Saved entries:
· · ·
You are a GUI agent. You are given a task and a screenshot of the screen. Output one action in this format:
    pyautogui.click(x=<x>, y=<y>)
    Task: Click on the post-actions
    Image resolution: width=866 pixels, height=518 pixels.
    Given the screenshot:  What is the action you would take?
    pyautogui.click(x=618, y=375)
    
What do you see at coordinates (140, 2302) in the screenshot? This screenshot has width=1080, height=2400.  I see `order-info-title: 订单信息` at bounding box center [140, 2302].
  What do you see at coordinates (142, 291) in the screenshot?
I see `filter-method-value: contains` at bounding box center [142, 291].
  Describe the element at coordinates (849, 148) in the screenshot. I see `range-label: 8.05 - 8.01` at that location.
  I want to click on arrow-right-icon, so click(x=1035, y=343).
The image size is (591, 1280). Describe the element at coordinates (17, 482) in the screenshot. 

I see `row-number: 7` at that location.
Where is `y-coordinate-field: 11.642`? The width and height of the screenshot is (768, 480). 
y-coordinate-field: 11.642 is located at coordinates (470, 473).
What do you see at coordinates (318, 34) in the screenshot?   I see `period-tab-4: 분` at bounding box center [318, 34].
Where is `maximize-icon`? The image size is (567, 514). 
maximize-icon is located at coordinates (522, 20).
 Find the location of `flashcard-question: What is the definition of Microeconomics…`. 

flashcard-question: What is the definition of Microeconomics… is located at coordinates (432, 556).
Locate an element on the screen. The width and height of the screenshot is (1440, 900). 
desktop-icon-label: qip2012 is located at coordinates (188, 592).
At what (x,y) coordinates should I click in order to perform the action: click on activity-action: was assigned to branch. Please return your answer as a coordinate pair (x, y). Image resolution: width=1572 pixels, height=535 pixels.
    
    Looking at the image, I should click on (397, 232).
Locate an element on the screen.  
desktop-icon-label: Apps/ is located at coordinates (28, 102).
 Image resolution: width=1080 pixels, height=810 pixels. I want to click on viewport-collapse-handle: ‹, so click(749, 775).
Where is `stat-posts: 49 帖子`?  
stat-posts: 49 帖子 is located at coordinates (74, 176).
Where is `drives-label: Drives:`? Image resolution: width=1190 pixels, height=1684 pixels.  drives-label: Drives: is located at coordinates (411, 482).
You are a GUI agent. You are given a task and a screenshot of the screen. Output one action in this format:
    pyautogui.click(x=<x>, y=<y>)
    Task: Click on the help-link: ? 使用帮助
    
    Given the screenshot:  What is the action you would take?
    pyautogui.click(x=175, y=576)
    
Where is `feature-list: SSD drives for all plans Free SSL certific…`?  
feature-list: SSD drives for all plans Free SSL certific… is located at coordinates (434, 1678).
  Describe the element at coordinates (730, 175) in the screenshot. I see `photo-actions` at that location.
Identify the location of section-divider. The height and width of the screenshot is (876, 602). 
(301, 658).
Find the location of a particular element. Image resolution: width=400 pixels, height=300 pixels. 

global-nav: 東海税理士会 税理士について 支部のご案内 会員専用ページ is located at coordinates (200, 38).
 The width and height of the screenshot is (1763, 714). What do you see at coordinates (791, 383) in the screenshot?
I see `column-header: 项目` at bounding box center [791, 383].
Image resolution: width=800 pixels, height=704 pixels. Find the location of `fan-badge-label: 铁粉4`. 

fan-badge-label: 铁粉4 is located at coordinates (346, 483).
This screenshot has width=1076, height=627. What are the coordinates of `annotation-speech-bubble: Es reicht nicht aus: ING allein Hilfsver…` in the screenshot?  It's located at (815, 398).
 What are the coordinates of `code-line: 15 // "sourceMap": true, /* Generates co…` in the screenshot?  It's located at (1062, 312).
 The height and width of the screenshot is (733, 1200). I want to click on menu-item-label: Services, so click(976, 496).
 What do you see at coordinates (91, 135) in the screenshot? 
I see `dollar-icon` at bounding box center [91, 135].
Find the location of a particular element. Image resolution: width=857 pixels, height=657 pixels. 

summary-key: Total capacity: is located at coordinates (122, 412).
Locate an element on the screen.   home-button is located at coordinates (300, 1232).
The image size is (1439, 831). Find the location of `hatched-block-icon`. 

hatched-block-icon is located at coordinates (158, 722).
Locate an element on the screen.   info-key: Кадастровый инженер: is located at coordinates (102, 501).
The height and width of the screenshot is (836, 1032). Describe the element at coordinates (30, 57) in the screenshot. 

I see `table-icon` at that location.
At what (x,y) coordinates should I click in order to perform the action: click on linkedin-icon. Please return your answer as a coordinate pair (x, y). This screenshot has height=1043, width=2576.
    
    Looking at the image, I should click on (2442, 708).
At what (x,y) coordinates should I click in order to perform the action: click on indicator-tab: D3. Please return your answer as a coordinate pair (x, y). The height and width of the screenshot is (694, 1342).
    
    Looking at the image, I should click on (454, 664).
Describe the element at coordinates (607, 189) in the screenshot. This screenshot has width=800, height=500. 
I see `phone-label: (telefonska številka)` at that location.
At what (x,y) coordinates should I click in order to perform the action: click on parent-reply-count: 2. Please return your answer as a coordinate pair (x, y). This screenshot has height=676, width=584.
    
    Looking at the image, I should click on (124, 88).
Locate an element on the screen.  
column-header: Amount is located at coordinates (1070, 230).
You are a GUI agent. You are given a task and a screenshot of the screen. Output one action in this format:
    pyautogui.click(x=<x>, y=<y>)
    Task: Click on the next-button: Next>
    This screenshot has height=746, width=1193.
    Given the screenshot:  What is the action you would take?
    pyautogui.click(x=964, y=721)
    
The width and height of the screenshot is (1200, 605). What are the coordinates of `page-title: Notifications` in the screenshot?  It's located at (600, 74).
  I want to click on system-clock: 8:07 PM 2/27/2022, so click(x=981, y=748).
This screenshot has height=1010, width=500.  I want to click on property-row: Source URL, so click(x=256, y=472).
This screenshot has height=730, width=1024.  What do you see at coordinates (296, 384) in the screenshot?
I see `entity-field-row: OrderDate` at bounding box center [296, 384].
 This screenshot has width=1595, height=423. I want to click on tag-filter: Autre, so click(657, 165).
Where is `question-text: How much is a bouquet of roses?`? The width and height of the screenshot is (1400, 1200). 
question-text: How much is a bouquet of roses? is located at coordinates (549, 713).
· · ·
Reproduce the lines of the records above without any change, everything from the line containing "The image size is (591, 1280)." down to the line containing "What do you see at coordinates (318, 34)", both included.

▸ Answer section:
The image size is (591, 1280). Describe the element at coordinates (17, 482) in the screenshot. 

I see `row-number: 7` at that location.
Where is `y-coordinate-field: 11.642`? The width and height of the screenshot is (768, 480). 
y-coordinate-field: 11.642 is located at coordinates (470, 473).
What do you see at coordinates (318, 34) in the screenshot?   I see `period-tab-4: 분` at bounding box center [318, 34].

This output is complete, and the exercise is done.